Supplied entries:
▶
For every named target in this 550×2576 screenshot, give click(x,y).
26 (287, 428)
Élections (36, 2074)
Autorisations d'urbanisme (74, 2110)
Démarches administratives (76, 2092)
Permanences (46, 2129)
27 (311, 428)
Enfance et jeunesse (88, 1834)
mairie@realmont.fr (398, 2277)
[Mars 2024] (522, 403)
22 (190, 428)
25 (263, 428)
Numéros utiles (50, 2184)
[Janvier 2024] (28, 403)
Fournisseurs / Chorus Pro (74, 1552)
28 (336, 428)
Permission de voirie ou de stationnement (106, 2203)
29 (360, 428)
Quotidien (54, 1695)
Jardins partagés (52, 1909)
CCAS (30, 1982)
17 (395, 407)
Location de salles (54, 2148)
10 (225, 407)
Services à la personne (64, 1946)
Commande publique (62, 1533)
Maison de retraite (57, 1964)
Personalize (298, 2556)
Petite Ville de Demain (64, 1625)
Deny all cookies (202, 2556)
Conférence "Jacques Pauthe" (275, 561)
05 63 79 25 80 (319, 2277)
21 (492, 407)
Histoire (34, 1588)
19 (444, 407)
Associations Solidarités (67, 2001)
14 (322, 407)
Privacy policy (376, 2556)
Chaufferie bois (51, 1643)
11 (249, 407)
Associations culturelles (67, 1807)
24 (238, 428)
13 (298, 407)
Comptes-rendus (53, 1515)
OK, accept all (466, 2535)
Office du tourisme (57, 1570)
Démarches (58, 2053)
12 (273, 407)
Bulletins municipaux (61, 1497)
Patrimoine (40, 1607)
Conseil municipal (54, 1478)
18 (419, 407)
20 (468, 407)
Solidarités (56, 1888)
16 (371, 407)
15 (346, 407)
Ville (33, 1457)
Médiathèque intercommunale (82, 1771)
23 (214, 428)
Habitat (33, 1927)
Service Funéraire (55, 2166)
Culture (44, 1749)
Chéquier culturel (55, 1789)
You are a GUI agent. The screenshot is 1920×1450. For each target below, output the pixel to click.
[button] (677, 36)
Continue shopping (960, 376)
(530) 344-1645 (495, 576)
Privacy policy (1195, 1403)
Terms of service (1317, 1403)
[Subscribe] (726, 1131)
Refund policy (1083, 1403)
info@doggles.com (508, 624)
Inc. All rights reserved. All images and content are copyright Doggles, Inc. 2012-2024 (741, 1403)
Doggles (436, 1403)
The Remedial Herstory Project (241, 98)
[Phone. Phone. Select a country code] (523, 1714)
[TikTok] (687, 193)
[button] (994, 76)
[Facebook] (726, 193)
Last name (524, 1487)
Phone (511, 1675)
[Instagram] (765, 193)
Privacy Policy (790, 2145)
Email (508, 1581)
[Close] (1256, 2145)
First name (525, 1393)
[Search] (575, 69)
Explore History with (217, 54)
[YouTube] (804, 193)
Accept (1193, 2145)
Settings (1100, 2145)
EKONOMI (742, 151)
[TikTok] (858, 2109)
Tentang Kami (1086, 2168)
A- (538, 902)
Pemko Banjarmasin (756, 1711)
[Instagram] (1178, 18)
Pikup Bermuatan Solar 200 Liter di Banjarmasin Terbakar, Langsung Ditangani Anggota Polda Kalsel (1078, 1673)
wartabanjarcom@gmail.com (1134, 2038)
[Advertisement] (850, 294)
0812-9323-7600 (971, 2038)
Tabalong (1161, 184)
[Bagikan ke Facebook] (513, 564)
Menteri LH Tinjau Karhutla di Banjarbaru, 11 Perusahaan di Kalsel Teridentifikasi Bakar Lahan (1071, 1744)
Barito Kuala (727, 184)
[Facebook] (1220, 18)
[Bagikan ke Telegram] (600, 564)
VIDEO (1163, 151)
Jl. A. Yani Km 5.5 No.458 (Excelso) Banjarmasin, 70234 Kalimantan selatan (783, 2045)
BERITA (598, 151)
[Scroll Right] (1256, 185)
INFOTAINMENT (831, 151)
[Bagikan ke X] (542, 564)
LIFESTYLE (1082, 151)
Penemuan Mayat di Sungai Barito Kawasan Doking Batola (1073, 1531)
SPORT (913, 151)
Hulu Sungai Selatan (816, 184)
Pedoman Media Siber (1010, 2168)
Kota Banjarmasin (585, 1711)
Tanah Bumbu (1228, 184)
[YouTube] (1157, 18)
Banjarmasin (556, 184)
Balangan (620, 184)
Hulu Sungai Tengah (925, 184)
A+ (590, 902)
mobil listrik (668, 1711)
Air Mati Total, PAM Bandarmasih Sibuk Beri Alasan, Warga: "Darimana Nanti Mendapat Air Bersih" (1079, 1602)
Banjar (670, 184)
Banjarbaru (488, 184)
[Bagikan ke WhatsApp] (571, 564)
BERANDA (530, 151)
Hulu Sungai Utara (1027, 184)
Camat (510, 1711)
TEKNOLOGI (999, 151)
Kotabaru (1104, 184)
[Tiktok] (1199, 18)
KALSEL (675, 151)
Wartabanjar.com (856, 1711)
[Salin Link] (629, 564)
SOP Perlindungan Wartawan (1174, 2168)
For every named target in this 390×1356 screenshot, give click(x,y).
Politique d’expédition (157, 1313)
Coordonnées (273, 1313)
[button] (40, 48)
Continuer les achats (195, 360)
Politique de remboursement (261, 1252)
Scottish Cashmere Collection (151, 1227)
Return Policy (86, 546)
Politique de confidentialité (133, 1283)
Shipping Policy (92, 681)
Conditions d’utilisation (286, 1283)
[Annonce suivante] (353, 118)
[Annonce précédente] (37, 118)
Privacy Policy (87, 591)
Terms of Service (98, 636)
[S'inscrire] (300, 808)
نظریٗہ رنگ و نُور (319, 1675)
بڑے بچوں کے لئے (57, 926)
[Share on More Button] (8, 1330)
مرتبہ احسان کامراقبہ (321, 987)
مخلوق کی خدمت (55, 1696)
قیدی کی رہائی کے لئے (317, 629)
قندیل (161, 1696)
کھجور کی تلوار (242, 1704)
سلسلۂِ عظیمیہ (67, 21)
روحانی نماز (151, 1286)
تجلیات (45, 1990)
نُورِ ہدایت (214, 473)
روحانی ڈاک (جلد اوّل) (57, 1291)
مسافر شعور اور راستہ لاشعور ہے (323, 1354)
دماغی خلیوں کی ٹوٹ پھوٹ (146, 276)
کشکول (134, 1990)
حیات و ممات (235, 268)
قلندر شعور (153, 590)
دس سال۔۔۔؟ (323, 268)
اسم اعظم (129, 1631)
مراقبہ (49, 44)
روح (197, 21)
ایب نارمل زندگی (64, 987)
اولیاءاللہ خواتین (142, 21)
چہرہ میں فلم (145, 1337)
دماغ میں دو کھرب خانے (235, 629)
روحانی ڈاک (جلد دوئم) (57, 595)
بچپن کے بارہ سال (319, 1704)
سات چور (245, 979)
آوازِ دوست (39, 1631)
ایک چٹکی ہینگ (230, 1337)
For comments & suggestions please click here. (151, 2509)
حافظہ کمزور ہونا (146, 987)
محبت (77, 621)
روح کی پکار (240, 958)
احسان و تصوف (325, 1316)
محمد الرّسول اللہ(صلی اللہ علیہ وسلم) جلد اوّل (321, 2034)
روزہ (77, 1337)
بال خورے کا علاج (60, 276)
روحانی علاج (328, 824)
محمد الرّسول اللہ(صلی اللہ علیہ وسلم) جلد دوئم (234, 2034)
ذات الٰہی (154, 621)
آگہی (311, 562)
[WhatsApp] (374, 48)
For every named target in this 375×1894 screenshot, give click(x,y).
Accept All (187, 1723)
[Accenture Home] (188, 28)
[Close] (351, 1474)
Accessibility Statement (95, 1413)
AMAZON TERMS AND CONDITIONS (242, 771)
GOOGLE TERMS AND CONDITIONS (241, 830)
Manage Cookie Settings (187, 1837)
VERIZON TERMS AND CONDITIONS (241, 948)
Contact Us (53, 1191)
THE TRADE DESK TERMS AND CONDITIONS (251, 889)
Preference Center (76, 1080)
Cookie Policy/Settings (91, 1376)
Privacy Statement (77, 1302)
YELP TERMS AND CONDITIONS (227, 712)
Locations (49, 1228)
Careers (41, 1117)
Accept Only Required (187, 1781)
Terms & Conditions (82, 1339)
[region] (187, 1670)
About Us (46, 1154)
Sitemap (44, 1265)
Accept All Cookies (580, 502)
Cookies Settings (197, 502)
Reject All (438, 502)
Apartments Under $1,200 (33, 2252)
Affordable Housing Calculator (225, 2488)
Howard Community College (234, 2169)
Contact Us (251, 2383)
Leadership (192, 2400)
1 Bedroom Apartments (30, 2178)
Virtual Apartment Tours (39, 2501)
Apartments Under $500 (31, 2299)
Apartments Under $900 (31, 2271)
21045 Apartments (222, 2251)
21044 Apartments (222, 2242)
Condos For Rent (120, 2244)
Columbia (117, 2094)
◀
Task objective: The expected result is an exact transcription of the lines from the one containing "روح کی پکار (240, 958)" through the end of the records above; please include both ends.

Answer section:
روح کی پکار (240, 958)
احسان و تصوف (325, 1316)
محمد الرّسول اللہ(صلی اللہ علیہ وسلم) جلد اوّل (321, 2034)
روزہ (77, 1337)
بال خورے کا علاج (60, 276)
روحانی علاج (328, 824)
محمد الرّسول اللہ(صلی اللہ علیہ وسلم) جلد دوئم (234, 2034)
ذات الٰہی (154, 621)
آگہی (311, 562)
[WhatsApp] (374, 48)
For every named target in this 375×1894 screenshot, give click(x,y).
Accept All (187, 1723)
[Accenture Home] (188, 28)
[Close] (351, 1474)
Accessibility Statement (95, 1413)
AMAZON TERMS AND CONDITIONS (242, 771)
GOOGLE TERMS AND CONDITIONS (241, 830)
Manage Cookie Settings (187, 1837)
VERIZON TERMS AND CONDITIONS (241, 948)
Contact Us (53, 1191)
THE TRADE DESK TERMS AND CONDITIONS (251, 889)
Preference Center (76, 1080)
Cookie Policy/Settings (91, 1376)
Privacy Statement (77, 1302)
YELP TERMS AND CONDITIONS (227, 712)
Locations (49, 1228)
Careers (41, 1117)
Accept Only Required (187, 1781)
Terms & Conditions (82, 1339)
[region] (187, 1670)
About Us (46, 1154)
Sitemap (44, 1265)
Accept All Cookies (580, 502)
Cookies Settings (197, 502)
Reject All (438, 502)
Apartments Under $1,200 (33, 2252)
Affordable Housing Calculator (225, 2488)
Howard Community College (234, 2169)
Contact Us (251, 2383)
Leadership (192, 2400)
1 Bedroom Apartments (30, 2178)
Virtual Apartment Tours (39, 2501)
Apartments Under $500 (31, 2299)
Apartments Under $900 (31, 2271)
21045 Apartments (222, 2251)
21044 Apartments (222, 2242)
Condos For Rent (120, 2244)
Columbia (117, 2094)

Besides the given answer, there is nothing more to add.